The irritation of the genital area that accompanies menopause can trigger ASCUS by causing inflammation. If the physician suspects that this is the cause of ASCUS, he or she may prescribe intravaginal estrogen (local estrogen, such as a vaginal ring, vaginal cream, or vaginal estrogen tablets) and repeat the Pap smear in 4 to 6 months to confirm that the inflammation is resolved. If the inflammation persists, colposcopy will be necessary. Sometimes, the ASCUS reading is accompanied by a comment to the effect that the Pap smear reader thinks there may be a suggestion of dysplasia (abnormally dividing or abnormal appearing cells), often worded as "favor dysplasia." In this case, the ASCUS is generally not monitored over time but rather treated as if it is dysplasia (see discussion below). Similarly, a woman who has a suppressed immune system is not a good candidate for serial Pap smear tests because she is at higher risk of serious abnormalities. Therefore, she should undergo colposcopy instead of serial Pap smears. It is evident from this discussion that many factors go into a physician's decision regarding which of the three treatment options to recommend to an individual woman.

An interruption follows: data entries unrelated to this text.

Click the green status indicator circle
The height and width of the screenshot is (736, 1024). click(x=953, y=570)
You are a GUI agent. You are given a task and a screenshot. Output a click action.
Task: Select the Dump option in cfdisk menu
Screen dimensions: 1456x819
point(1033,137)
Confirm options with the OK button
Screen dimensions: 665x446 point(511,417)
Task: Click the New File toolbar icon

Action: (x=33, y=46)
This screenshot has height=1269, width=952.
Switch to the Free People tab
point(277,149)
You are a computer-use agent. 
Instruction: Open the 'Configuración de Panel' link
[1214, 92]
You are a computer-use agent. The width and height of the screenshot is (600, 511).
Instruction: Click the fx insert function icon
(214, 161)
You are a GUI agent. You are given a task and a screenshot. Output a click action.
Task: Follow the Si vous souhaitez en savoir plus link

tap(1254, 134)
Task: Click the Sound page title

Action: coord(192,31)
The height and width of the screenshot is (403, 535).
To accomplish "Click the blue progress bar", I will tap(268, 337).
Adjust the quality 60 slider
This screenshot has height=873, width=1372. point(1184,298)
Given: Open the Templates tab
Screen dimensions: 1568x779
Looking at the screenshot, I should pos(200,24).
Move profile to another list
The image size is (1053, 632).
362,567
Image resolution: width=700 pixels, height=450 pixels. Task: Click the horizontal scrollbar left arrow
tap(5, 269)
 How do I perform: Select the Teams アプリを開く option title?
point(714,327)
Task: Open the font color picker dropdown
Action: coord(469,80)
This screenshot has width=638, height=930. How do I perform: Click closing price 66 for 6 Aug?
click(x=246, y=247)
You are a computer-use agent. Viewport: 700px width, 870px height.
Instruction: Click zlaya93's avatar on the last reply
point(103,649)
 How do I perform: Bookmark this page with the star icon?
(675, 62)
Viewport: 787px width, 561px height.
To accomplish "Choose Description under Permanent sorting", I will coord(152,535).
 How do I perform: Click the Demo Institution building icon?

Low-grade squamous intraepithelial lesion (LSIL): A more serious cellular abnormality is low-grade squamous intraepithelial lesion (LSIL). A reading of LSIL is a reason for immediate further investigation because it is more abnormal than ASCUS. Fifteen to 30% of women who have this abnormality on Pap testing will have a more serious abnormality on biopsy of the cervix. Thus, all women with LSIL are recommended to undergo colposcopy. On the brighter side, even LSIL spontaneously returns to normal without therapy in many women within several months. For that reason, if the initial colposcopy and biopsy results are favorable, serial Pap smears every 4 to 6 months may be recommended, after which a return to normal screening is possible if there are three negative, consecutive, satisfactory Pap smears.
High-grade squamous intraepithelial lesion (HSIL): The most severe cellular abnormality that is not actually cancer is high-grade squamous intraepithelial lesion (HSIL). A finding of HSIL unquestionably requires prompt treatment.
Women with HSIL have a 70%-75% chance of having a more serious abnormality (CIN 2,3 see below) on biopsy of the cervix, and a 1%-2% chance of having actual cervical cancer on biopsy of the cervix. Therefore, colposcopy is undoubtedly the routine recommendation for all women with HSIL.
Cervical intraepithelial neoplasia (CIN): This is the most severe form of high-grade squamous intraepithelial lesion (HSIL). A neoplasia is within the realm of cancer. Type 1 CIN is "low grade," or less serious than Type 2, 3 CIN (high-grade). The diagnosis of a cervical intraepithelial neoplasia (CIN) on a woman's Pap smear means that she needs to be evaluated and treated as soon as possible by a qualified physician.
Carcinoma in situ: This diagnosis is also a form of high-grade squamous intraepithelial lesion (HSIL). A reading of "carcinoma in situ" on a Pap smear report means there is cervical cancer present. However, the cancer is "in situ," which means that it appears to be limited to the cervix and not to have invaded other tissues.